Britain will launch Cop26 in Glasgow while taxpayers are still funding fossil fuels
On Monday, the parliamentary committee for International Development demanded the government stop investing in the fossil fuel sector, including through its private-sector arm, the CDC Group.
CDC is investing hundreds of millions of precious aid money in fossil fuel companies that compound the climate crisis. Propping up the fossil fuel industry will inevitably mean more climate finance will be needed, particularly for adaptation. If aid is wasted on fossil fuels it also means less is available for crucial spending on interventions that tackle famine, bolster women’s rights or provide vital healthcare to those who need it most.
This government shouldn’t allow CDC to continue to hold investments in coal, oil and gas companies, locking millions of people in low-income countries to polluting technologies, under the guise of poverty alleviation. Instead, it should respond to the British public’s growing concern over climate change.
As a co-founder of the Powering Past Coal Alliance and a supposed credible climate leader, it is unfathomable that the UK still has millions of pounds invested in fossil fuel projects, such as coal mines in India and gas terminals in Bangladesh, to name but a few. It’s these same countries that are regularly experiencing devastating heatwaves, droughts and floods as a result of climate change. As Cop26 president and one of the biggest historic polluters, the UK must be one of the first to end its support of fossil fuels and support countries overseas to rapidly transition to renewable energy.
Now, is the perfect opportunity for the government to clean up the CDC and get it out of dirty energy once and for all. At the moment the Foreign, Commonwealth and Development Office is looking to give CDC billions of pounds of taxpayers money, on top of the £3.5bn it has already given over the last few years.
If we are to really get a grip on tackling the climate crisis, the government must instruct CDC to focus on direct investments in companies that are committed to creating quality green jobs in renewable energy, low carbon transport and sustainable agriculture. The CDC can and should lead the way in showing industries that a just transition to a green economy is the only way forward, for workers and financiers.
This, afterall, is the epitome of encouraging private sector investors to tackle climate change – a cornerstone of the government’s plans.
It isn’t just charities on their soapboxes demanding this. This is what investors want too, and not just the ones who have ESG in their job title. The CDC’s work is meant to be additional and to encourage investors to go to countries in Africa and South Asia they might not feel comfortable considering.
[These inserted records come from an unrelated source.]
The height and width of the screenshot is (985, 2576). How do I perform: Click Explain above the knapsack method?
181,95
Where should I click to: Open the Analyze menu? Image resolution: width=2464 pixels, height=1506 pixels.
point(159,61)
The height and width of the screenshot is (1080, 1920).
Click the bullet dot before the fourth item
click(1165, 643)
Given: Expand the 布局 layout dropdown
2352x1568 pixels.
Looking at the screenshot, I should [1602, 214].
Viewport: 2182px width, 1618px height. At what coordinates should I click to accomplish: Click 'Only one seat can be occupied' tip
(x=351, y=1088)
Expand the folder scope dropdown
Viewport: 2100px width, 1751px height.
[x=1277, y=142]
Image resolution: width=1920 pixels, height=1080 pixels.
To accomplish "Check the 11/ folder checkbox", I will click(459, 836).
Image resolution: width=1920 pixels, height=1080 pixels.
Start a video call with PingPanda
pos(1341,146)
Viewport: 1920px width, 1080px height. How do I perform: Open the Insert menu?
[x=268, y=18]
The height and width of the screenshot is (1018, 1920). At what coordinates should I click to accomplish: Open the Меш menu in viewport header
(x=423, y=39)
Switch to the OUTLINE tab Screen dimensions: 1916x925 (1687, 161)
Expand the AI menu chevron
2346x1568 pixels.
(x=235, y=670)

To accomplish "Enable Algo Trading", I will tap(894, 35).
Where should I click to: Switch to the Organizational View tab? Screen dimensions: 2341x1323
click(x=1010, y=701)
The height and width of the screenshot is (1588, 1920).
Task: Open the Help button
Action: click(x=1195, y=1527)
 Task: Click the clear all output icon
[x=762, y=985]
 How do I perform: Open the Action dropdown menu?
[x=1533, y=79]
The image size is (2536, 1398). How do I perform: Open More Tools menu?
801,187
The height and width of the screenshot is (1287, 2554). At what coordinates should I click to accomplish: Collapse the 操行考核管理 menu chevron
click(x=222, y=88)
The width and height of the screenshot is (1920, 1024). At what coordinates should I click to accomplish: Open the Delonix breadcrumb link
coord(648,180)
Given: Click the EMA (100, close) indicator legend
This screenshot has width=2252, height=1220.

So, what better way to be part of the growing momentum in the financial sector for impact investing and green bonds than for the CDC to take the lead and use its patient capital to de-risk and catalyze nascent green markets in countries in the Global south.
The committee was clear in their recommendations: the UK government must tell the CDC to begin looking at divesting from all existing coal, gas and oil investments by October 2022 to free up funds to support developing countries in their transition to a low-carbon economy.
People are dying from the effects of the climate crisis.
The government has a moral obligation to do right by us all, stop flushing our money down the drain and end its contributions to rising global temperatures for good.